「母の日」とグローバル・スタンダード

 イギリスでは母の日は3月である。3月に入ると、バレンタイン・デーのカードが並んでいた売り場には母の日用のカードがずらっと並び、それぞれ思いを込めてそれを母親に贈るようである。だが、母の日は日本では、5月の第2日曜である。勿論、外国から来た習慣であって、日本古来のものではない。

 調べてみると、 「 Mothering Sunday :昔からあったお祭りとアメリカの母の日が重なったもの」とある。どうも母の日が5月の第2日曜というのは、アメリカの習慣が基になったものらしい。しかし、イギリス人は何故、母の日を3月にしたのか?

 イギリスに長い女性(アイルランド人)に聞いても、「どうして3月なのかしら。故郷(アイルランド)では 5月だったわ。イギリス人は odd だから・・・・・・どうせ仕様もないこと決めたんでしょうね。」と全く理由は不明のままに終わった。いずれにせよ、どうも母の日に関しては、日本がグローバル・スタンダード型で、イギリスの方が世界標準から外れているということらしい。
 こういう文化、習慣の話になるとアメリカとイギリスでも違いがあり、「経済社会にはアングロ・アメリカン型と日本型があって、その中間を行くライン型もある」などという学者の線引き通りにはなかなかいかない。

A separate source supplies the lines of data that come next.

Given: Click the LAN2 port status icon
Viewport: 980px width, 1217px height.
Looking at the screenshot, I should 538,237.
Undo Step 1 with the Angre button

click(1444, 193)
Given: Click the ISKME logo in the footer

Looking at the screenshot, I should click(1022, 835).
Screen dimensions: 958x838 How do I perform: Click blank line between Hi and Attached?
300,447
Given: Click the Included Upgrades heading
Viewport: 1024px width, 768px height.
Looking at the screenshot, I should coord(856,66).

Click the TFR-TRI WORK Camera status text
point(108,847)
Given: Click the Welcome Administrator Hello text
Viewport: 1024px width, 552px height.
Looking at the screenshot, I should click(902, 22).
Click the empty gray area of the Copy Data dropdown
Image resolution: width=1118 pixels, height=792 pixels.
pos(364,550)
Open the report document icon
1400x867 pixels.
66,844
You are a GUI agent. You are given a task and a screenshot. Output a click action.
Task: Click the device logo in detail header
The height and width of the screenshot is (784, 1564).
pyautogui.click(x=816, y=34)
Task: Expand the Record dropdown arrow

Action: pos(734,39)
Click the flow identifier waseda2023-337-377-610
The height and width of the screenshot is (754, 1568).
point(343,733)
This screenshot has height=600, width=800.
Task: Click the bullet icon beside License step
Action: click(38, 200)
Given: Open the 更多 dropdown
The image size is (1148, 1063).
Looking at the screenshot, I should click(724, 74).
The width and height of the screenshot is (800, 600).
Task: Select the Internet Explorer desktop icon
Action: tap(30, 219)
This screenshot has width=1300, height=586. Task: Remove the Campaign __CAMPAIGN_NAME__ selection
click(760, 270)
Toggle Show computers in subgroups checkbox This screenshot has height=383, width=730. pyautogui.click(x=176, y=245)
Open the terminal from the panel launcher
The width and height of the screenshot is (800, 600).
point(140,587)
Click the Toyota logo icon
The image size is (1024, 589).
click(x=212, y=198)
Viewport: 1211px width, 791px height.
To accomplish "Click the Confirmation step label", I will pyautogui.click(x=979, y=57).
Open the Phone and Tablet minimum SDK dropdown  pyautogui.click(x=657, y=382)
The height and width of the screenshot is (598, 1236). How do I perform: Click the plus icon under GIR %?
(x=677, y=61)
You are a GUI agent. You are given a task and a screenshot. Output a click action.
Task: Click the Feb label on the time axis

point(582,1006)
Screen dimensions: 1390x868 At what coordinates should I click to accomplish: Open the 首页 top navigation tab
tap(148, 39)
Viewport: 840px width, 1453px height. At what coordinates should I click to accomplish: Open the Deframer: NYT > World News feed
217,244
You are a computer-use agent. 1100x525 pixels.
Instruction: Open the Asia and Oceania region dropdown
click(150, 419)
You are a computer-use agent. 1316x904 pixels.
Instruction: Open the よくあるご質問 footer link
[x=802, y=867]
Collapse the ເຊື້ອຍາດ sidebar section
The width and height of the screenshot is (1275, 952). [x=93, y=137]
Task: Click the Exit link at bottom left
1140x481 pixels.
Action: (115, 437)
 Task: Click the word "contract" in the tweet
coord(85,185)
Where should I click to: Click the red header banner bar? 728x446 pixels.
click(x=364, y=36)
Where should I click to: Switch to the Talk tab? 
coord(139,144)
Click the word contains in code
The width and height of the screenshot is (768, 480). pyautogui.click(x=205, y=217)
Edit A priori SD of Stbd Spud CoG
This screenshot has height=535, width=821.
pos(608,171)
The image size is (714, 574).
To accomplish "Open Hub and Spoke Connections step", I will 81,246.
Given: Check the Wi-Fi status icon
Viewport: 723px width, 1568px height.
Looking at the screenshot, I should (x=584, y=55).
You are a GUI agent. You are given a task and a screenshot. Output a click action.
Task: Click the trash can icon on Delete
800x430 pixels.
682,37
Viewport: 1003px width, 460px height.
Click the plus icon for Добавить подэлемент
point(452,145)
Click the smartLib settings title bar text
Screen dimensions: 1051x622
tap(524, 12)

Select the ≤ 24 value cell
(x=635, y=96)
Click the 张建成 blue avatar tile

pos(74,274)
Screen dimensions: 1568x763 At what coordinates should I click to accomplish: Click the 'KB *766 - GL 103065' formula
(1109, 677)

 こんなこともあった。イギリスで移動中の列車の中、ボックス席の向かいに座ったイギリス人(に見えた)女性がむずがる赤ん坊に手を焼き、おもむろにヤッとおっぱいを出して授乳し始めたのである。日本での通説によれば、「人前でおっぱいを出して授乳することを恥ずかしがらないのは母性を聖なるものと捉える日本女性の習慣で、外人が見るととても驚く」 というものだったからである。
 
 物事を見るとき、パターンにはめて理解しようとするのではなく、あるがまま・・・・・・ “as it is” に認識するということがいかに重要であるかの一例を示すできごとである。